以前、妻がはまっていた時期があり、どんな感じかな?と思い手にしたのですが、読み出したら止まらなくなり、約1000ページを一気に読破しました。
書店でも入口近くにずっと平積みで置いてあった理由が分かりました。
主人公がカトマンドゥで古いコダックのカメラを手に入れることからストーリーは展開していきます。
これが、登山家マロリーの物であるかどうか、それによってエベレスト初登頂の歴史が変わるかもしれないというロマンを追い求めているうちに、主人公、深町は伝説の登山家、羽生 丈二に出会います。

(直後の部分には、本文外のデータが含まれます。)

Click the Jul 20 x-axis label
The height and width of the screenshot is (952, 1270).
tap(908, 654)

そこからつながっていく人間関係の中で、なぜ命をかけて山を登るのかという永遠のテーマーに直面していきます。
「そこに、山があるから」という有名な言葉がありますが、この小説の中にあった「山に登るというのは、自分の内部に眠っている鉱脈を捜しにいく行為なのかもしれない。あれは、自分の内部への旅なのだ。」の言葉に触れた瞬間に、それ以外の言葉が思いつかなくなりました。
以前、コミックで「岳」シリーズを読んだ時から引きずっていた疑問の答えが、3年の月日を経て、ようやくクリアになりつつあるような気がしています。

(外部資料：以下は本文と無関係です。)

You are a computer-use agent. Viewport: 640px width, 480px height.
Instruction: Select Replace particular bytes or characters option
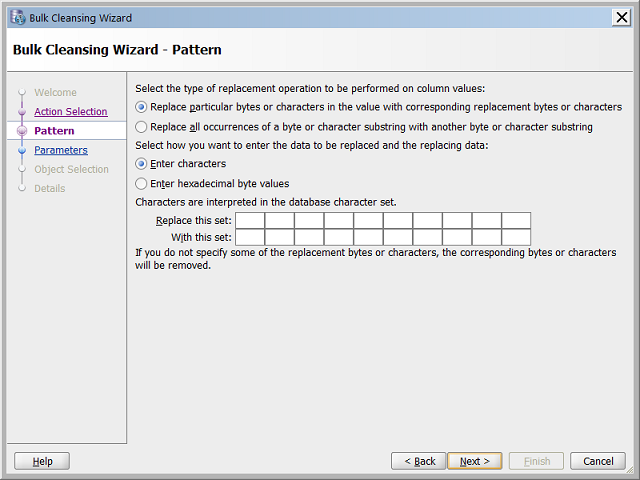[x=141, y=107]

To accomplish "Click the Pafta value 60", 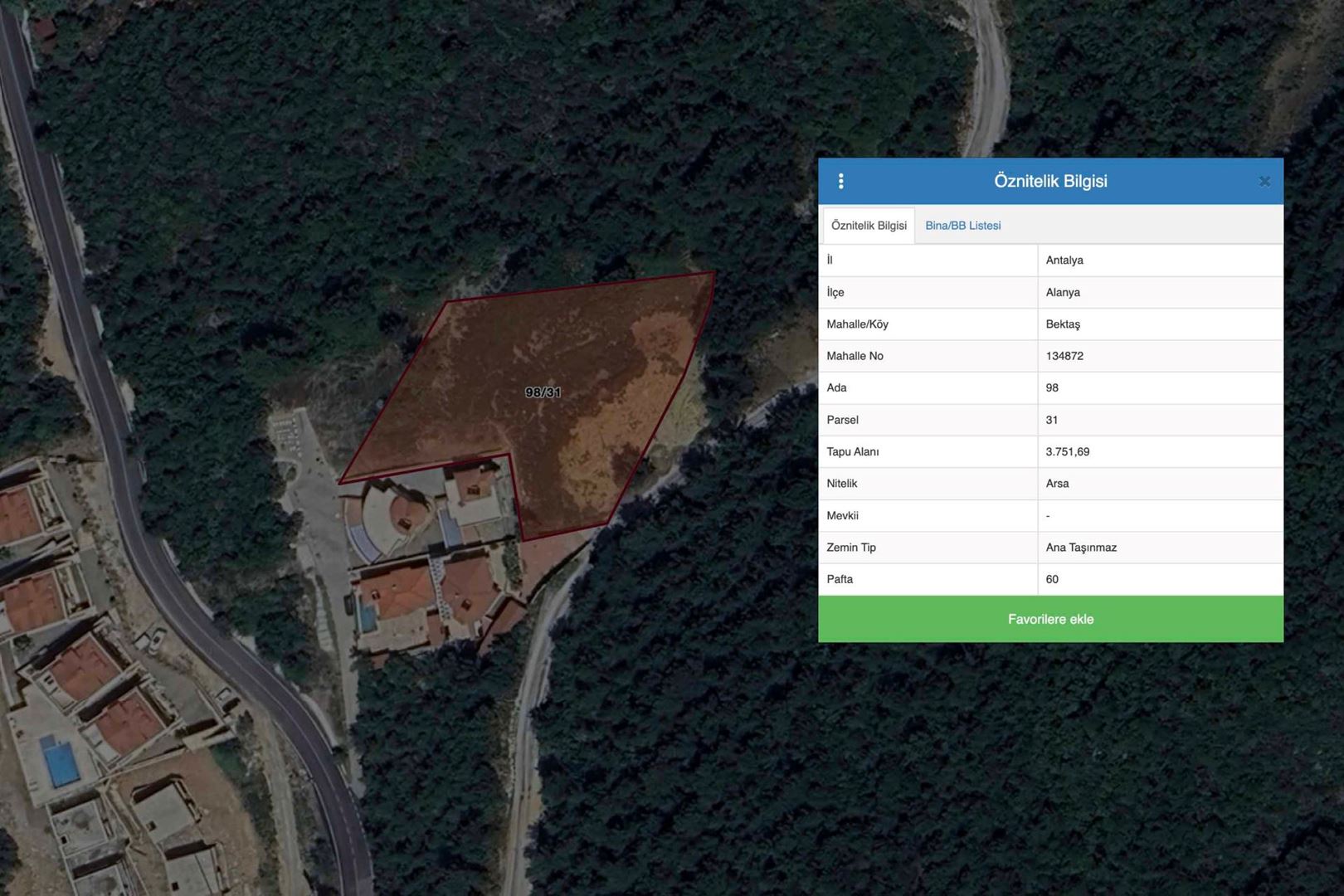I will click(1052, 580).
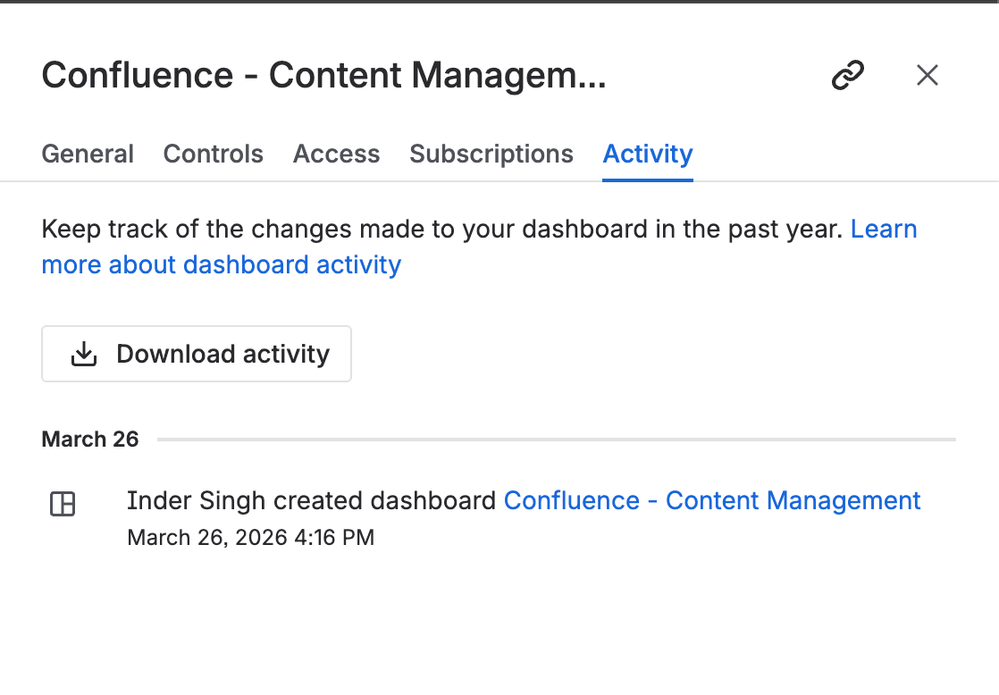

トレイルランの大会で山の中を走っていると、時々、前後に人が見えなくなり、自分のたどっているコースが正しいのかどうか分からなくなり不安になることがあります。
そんな中でも山のアップダウンを前進していくと、何か、自分が試されているような不思議な感覚が芽生えることがあります。
肉体的にも精神的にもきついポイントでは「なんでこんな思いをしてまで山の中を走っているんだろう?」という疑問が湧いてくることも多々あります。

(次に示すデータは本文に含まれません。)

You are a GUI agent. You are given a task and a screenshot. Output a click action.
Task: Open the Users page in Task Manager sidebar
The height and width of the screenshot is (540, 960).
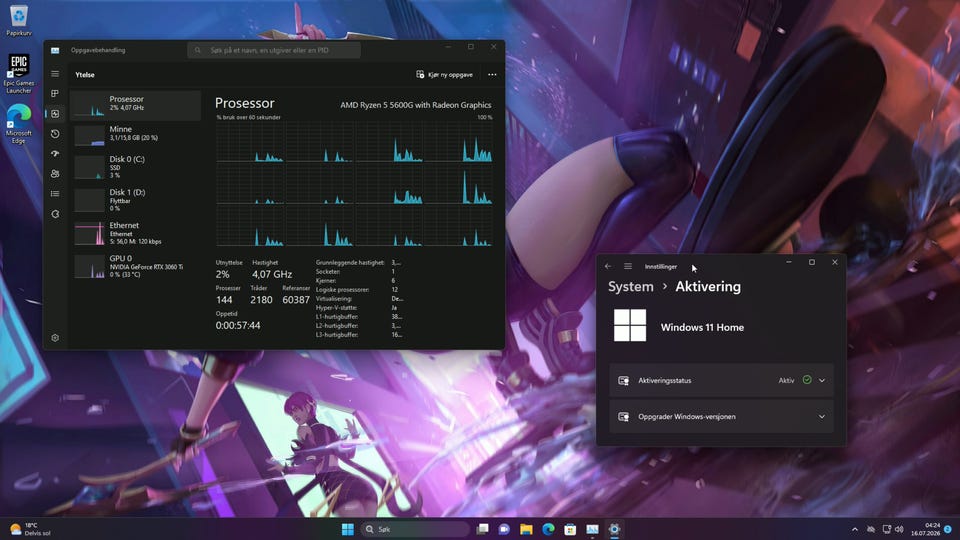(55, 174)
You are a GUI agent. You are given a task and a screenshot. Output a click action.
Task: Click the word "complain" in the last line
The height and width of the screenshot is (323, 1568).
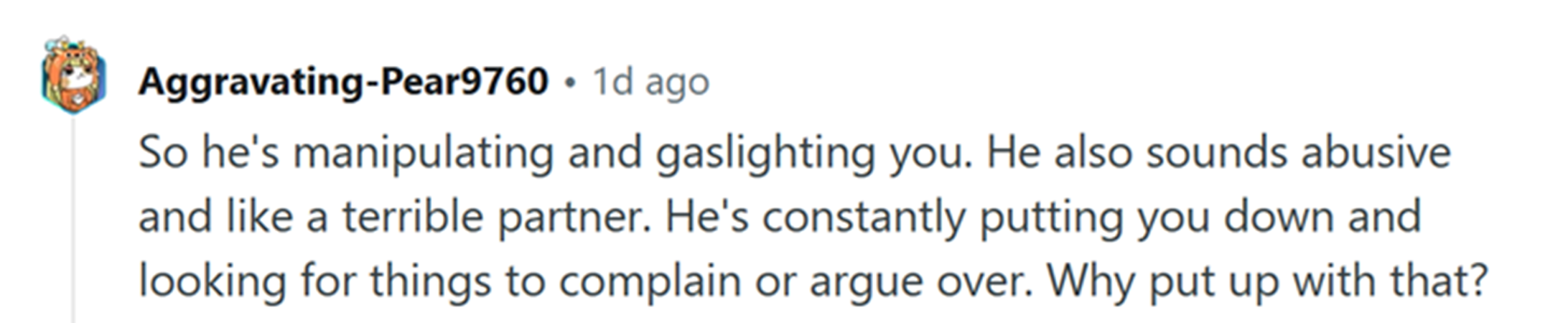click(x=650, y=282)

でも、ゴールすると、すでに次のレースのことが頭の中をよぎっています。
参加している選手はみんな、それぞれのテーマーに向かって一歩ずつ山に歩みを刻んでいるのでしょう。
レベルは全く違いますが、過酷な山岳に挑み続けるクライマーの気持ちが理解出来るような気がしています。
日常と非日常の間を行き来することによって何か見えてくるものがあるのかも知れません。
今、本や山から沢山のことを教わっています。